Кладбище было не так далеко, близко за городом, но путь был долог: в городке существовал со старины обычай -- задерживать на перекрестках похоронные процессии просьбами отслужить панихиду. И теперь, при первом же повороте с главной улицы на зеленую мураву переулка, почтенный седобородый человек встал на пути с поминанием в руке. Он поднял вверх поминание и процессия тотчас остановилась.
-- Панихидку, -- сказал старик.
-- Добро, добро, Митрий Миколаич, -- гудел дьякон, беря поминание и опуская в карман серебро, -- помянем родителей, молись крепче.
Печальные звуки литии всплыли над муравой переулка. Тянулись и еще к дьякону руки с поминаньями. Народ густо, цветистою толпой, окружил колесницу. Медлительные звоны трепетали над столетними корявыми деревьями, из тени которых хмуро смотрели серые флигеля. Дробный речитатив дьякона тревожил тишь переулка.
-- Петра, Петра, отрока Терентия... Саввы, Стефана, Луки-и...
Старик стоял со строгим лицом, держал руку на груди и пристально смотрел на гроб с покойником. Потом начинал истово креститься и исчезал где-то под ногами толпы в земном поклоне.

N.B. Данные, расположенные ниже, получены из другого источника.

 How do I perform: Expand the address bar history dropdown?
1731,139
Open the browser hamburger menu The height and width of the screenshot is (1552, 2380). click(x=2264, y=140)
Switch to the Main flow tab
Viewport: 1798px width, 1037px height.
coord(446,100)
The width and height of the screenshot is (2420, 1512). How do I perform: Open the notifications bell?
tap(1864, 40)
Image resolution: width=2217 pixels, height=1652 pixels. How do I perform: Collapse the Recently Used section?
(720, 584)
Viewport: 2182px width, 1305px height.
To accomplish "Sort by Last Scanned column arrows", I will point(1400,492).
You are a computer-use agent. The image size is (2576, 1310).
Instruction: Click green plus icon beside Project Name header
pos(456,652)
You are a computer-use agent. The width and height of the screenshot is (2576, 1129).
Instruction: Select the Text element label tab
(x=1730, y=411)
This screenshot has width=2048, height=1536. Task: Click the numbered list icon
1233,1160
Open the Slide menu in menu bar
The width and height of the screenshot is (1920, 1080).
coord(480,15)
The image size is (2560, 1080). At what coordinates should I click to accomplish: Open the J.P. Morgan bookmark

-- Демьяна, Ни-и-ла, -- гудел дьякон.
Вдова стояла неподвижно, как бы застывшая в тягучей думе, густо скрытая вуалью, не молилась, не шевелилась, словно чуждая всему, что вокруг неё происходило. А спутник её блуждал пугливым взглядом по толпе, смущался смотревших глаз и временами робко и скрытно взглядывал на мачеху. И все поддерживал ее под руку, еще более сутулясь, чем при ходьбе. Вблизи молились, равнодушно крестясь и кланяясь, а дальше потихоньку шептались и разговаривали:
-- Всех схоронил Митрий-то Миколаич, един, как перст.
-- Зарыл... а вот сам не хочет.
-- Поди уж под семьдесят?
-- Ста-рого лесу, что ему сдеется. Только скучно поди. Ни одних ведь вот похорон не пропустит, гляди уж и стоит на дорожке с поминаньицем.
-- Говорят, и дела забросил, совсем в лавке не бывает, приказчики верховодят, как хотят. Только и утехи: с голубями хороводится.
-- День-денской на голубятне!
-- А допреж крутенек был. Сын-то, ведь, на чужой сторонке скончание принял. В учебу уехал без спросу, мыкался, мыкался, да и...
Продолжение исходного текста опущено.